Posted on 06/01/2010 5:09:05 AM PDT by markomalley

NICOSIA // Pope Benedict XVI on Friday will become the first pontiff to visit Cyprus, home to tiny, centuries-old Maronite and Roman Catholic communities and boosted in recent years by migrant workers mostly from the Philippines and Sri Lanka. All are ecstatic.

“I am speechless. I wish I can touch him, I can hug him,” said Scarlet Tugbo, 38, a Filipina.

The Pope was invited by the president, Demetris Christofias, and Archbishop Chrysostomos II, the head of the island’s independent Orthodox Church. The visit gives Cyprus, a predominantly Orthodox Christian country, the opportunity to bask in the international limelight.

For the Pope it is primarily a cherished pilgrimage. He will retrace the steps of St Paul the apostle, who preached on the island in AD 47.

It is also a chance to meet his small Catholic flock there. And he will prepare prelates from Catholic churches across the Middle East for a forthcoming synod in Rome on the issue of Christians in the region.

Antonis Skoullos, an active member of the Maronite Catholic community, said most of his Greek Cypriot Orthodox friends were excited by the event, viewing the Pope as a headline-grabbing, international figure and celebrity rather than a spiritual leader.

“We have a proverb in Greek that says: ‘What, you’ve been to Rome and you didn’t see the Pope?’” Mr Skoullos, 47, an IT expert, said.

“It means you can’t go somewhere and miss the main attraction. Now the Pope is coming here!”

Yet the three-day visit has generated a lively controversy – and the church and state are determined that a vocal minority does not upset the show.

The influential bishop of Limassol, Athanasios, branded the Pope a “heretic” last week, tapping into doctrinal and theological differences dating nearly a millennium.

“We love the Pope, we love his followers like we do all people … but we do not accept heresy or the wrong faith,” the bishop told Phileleftheros newspaper.

“He [the Pope] has been outside the Church for 10 centuries now.”

The Orthodox and Catholic churches went their separate ways in 1054 when they mutually excommunicated each other in what is known as the Great Schism.

Both excommunications were lifted in 1965 and officials from the two churches have been engaged in recent years to heal the rift.

But opposition to reconciliation still lingers in some Orthodox quarters. The main disagreement, now as in the 11th century, is over papal authority.

Five Orthodox bishops are planning to boycott the red-carpet welcoming ceremony for the Pope, Phileleftheros reported.

Immediately, Archbishop Chrysostomos moved to quell the dissent. “People can think what they like but that does not mean offending a guest.” He warned that any bishop who boycotts the welcoming ceremony could face a year’s expulsion from the Holy Synod, the Church’s ruling body, which had agreed to the Pope’s visit.

“I will receive him [the Pope] with love and respect,” the archbishop said in an interview.

-------------------------

__EXERCISE DETAILS__. Please name the two people who invited the Pope, according to the article on his visit to Cyprus.

__RECORDED INFORMATION__.
-------------------------

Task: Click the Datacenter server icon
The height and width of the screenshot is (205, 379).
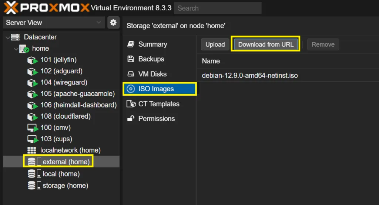Action: pos(15,37)
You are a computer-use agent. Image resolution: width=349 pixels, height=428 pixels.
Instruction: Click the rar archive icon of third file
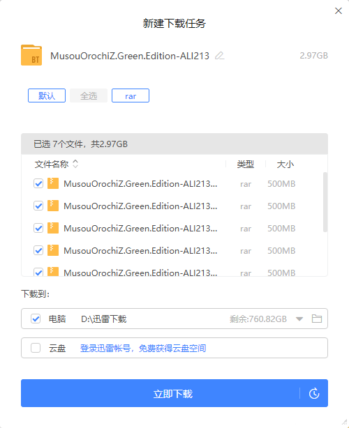pos(53,228)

-------------------------

__OUTPUT__. President Demetris Christofias and Archbishop Chrysostomos II, the head of the island's independent Orthodox Church.